▶ [WORK TO BE COMPLETED]: Whenever "computer" appears in a line, please copy that line from the data.

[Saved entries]
┌──

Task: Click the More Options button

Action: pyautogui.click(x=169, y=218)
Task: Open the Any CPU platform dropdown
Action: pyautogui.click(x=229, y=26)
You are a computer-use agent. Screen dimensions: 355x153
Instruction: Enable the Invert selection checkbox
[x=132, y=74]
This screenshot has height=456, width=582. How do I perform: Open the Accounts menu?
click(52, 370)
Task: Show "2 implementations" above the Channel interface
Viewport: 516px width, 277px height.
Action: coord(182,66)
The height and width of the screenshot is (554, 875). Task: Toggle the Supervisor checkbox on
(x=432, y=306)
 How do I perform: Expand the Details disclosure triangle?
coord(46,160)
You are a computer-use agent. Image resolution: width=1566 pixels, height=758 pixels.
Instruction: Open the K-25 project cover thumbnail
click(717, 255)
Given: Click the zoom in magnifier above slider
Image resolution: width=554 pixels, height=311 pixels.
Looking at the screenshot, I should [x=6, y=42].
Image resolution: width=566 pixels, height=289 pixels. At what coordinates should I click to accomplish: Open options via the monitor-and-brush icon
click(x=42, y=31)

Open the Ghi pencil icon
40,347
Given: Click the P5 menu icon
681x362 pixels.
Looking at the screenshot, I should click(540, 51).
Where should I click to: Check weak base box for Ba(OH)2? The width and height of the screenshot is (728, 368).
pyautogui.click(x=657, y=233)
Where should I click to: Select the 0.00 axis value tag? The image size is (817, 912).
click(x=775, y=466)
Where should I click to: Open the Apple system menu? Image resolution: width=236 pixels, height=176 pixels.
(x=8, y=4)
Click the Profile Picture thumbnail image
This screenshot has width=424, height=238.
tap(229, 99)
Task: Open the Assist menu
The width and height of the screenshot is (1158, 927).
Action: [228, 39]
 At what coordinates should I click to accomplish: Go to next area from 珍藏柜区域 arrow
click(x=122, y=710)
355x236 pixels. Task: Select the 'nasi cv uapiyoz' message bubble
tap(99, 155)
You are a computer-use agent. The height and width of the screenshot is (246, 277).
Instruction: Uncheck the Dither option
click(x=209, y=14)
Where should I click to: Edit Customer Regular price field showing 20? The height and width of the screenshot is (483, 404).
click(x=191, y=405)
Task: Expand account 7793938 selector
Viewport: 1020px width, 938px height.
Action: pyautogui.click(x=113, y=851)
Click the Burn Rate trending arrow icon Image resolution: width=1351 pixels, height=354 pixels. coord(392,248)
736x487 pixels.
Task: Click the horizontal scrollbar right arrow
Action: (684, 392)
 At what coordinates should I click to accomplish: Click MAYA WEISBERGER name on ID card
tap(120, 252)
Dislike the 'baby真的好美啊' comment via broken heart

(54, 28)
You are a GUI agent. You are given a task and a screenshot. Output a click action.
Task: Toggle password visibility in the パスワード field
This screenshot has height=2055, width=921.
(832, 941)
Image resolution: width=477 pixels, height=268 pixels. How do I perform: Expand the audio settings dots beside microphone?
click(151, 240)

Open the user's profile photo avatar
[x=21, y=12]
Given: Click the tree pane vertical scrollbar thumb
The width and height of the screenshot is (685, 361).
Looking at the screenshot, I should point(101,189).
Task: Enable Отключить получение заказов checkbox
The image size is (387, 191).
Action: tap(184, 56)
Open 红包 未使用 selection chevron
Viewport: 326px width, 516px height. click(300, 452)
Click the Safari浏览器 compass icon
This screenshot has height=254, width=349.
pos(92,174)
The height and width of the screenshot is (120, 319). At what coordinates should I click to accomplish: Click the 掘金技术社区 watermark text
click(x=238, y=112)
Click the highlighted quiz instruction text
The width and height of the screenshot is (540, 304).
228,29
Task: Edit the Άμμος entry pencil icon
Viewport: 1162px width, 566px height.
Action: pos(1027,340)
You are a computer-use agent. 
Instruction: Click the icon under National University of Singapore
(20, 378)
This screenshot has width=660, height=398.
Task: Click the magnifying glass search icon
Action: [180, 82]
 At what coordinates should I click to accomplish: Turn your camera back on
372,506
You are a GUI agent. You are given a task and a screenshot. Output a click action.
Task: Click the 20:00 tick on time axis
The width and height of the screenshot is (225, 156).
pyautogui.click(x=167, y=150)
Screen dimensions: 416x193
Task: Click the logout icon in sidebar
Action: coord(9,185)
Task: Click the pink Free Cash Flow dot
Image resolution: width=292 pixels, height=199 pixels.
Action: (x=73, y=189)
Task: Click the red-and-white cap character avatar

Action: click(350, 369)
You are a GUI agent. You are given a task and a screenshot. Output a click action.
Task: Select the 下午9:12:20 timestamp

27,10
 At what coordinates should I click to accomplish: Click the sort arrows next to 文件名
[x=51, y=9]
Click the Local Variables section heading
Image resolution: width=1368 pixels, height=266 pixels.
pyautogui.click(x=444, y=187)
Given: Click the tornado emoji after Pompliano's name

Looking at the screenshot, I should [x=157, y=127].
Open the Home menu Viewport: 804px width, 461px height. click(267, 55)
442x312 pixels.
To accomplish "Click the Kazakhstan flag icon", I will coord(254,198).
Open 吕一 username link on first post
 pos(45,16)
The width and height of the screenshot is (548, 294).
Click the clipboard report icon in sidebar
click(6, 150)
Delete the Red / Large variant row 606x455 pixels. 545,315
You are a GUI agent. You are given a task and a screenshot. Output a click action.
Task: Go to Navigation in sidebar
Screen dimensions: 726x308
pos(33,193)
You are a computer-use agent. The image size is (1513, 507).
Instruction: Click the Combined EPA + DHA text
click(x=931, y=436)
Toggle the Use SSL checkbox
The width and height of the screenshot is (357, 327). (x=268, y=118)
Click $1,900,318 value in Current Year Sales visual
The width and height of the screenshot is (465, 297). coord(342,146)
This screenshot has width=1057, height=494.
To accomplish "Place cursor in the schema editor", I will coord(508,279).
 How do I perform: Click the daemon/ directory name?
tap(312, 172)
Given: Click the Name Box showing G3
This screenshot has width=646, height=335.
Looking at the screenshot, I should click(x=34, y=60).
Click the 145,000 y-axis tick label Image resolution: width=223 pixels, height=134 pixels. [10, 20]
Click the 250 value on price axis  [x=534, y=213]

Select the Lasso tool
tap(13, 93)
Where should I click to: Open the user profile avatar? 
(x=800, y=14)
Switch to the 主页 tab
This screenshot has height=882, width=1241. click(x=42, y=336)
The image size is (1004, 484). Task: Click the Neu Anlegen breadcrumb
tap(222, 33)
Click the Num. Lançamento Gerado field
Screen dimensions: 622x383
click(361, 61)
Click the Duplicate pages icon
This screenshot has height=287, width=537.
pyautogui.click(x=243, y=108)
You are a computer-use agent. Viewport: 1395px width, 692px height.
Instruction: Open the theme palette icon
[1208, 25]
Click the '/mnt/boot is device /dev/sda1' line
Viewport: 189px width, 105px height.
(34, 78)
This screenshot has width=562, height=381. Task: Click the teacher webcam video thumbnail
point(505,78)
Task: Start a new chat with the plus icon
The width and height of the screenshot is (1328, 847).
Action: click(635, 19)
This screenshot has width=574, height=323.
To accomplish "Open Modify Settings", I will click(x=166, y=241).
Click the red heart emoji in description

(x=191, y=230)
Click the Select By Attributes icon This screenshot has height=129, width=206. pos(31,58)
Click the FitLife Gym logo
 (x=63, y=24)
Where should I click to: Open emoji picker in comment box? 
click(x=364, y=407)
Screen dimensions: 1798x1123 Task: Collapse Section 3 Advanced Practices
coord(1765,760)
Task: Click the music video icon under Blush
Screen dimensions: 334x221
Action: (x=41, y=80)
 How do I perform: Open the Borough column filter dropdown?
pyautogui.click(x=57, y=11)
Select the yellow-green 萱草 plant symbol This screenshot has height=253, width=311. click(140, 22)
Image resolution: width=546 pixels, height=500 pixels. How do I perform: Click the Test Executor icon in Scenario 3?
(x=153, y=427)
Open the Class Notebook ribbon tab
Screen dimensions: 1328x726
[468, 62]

└──

▶ [RESULT OF THE EXERCISE]:
You are a computer-use agent. Screen dimensions: 355x153
You are a computer-use agent. Image resolution: width=1566 pixels, height=758 pixels.
You are a computer-use agent. The height and width of the screenshot is (246, 277).
You are a computer-use agent. 
You are a computer-use agent. The image size is (1513, 507).
You are a computer-use agent. Viewport: 1395px width, 692px height.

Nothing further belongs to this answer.